A solução de Huges para o dilema era fazer uma perfuração eléctrica e remover um pequeno círculo ósseo do crânio. Como resultado da operação, na opinião dele, o fluxo sanguíneo aumentaria, e o cérebro, agora libertado, poderia palpitar no mesmo ritmo do coração. Huges achava que a consciência da pessoa voltaria ao estado infantil, em que a mente desimpedida permanecia em contacto com os seus Sonhos primitivos, com a sua imaginação e com intensas sensações. Os adultos acabaram por perder essa habilidade com a lenta solidificação sofrida pelo crânio.
A trepanação como uma solução para as condições humanas não foi aprovada pelas autoridades holandesas, que prontamente condenaram Huges a um hospício para observação. Todavia, as suas ideias foram mais bem aceites pelos hippies, para os quais qualquer novo método de ampliar a “consciência” parecia compensar os riscos.
O buraco no crânio preconizado por Huges, directamente no cérebro, prometia um estímulo mental permanente. O grande problema, naturalmente, era encontrar alguém para realizar a operação, pois não existe por aí quantidade muito grande de antigos curandeiros com o poder de oferecer vítimas às divindades. A solução era o sonho de todas as pessoas hábeis no “faça você mesmo”.
O mais notável dos discípulos de Huges era Joseph Mellen, um londrino formado em Oxford. Os dois conheceram-se em Ibiza, em 1965. O holandês conseguiu convencê-lo das vantagens da trepanação. (Toda a filosofia de Huges na ocasião podia ser resumida nas seguintes palavras: “volume sanguíneo cerebral”.)

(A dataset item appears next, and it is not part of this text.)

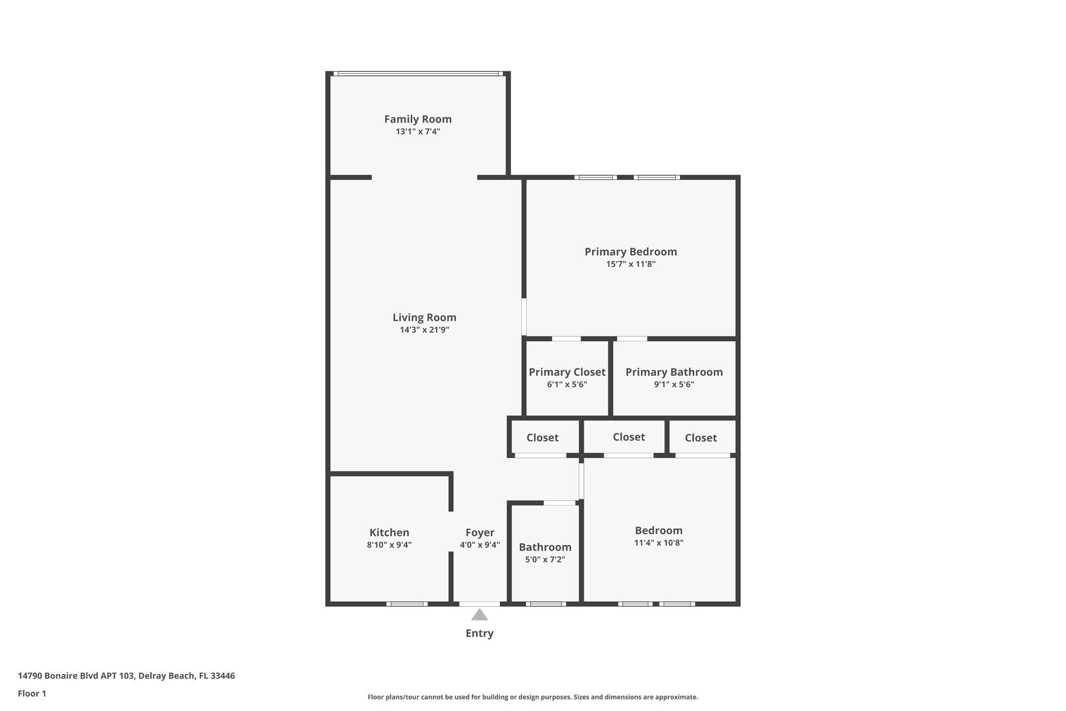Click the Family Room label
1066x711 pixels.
[x=417, y=119]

A autotrepanação de Mellen, após três tentativas mal sucedidas, foi tão “perfeita” que, posteriormente, ele escreveu um livro sobre a sua experiência denominado «Bore Hole» («Buraco Perfurado»), cuja primeira frase já resume todo o teor da obra: “Esta é a história de como consegui fazer um buraco no meu cérebro para ficar permanentemente num estado alterado de consciência”.

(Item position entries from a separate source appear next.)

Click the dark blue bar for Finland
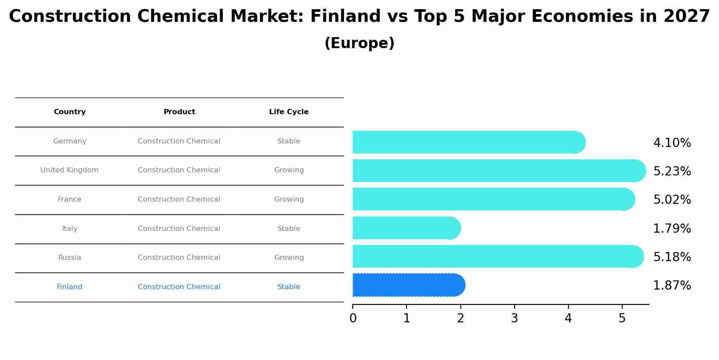(409, 285)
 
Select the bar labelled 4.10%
(469, 142)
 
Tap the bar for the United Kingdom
(499, 171)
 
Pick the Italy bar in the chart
(407, 228)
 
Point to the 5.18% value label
(672, 257)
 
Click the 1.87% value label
(672, 285)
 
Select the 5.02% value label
(672, 199)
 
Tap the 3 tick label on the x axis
(515, 318)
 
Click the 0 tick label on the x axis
(353, 318)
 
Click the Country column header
(70, 112)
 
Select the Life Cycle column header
(288, 112)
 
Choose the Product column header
(179, 112)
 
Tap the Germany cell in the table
(70, 141)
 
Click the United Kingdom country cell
(69, 170)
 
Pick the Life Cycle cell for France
(289, 199)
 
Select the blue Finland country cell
(70, 287)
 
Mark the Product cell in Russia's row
(179, 257)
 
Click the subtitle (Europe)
(360, 43)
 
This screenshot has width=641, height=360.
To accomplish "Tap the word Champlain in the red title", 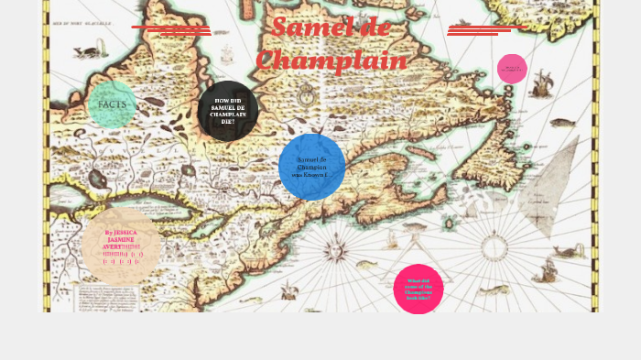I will (331, 60).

Mellen relatou a nova sensação de bem-estar como resultado da trepanação, que, de acordo com ele, continua até hoje. A sua namorada, Amanda Fielding, foi posteriormente também submetida à mesma operação, só que, em vez de escrever um livro a respeito, resolveu filmá-la, dando à seu curta-metragem o título de «Heartbeat in the Brain» («Coração a Bater no Cérebro»). Juntos, os dois modernos defensores da trepanação passaram a dirigir uma galeria de arte em Londres.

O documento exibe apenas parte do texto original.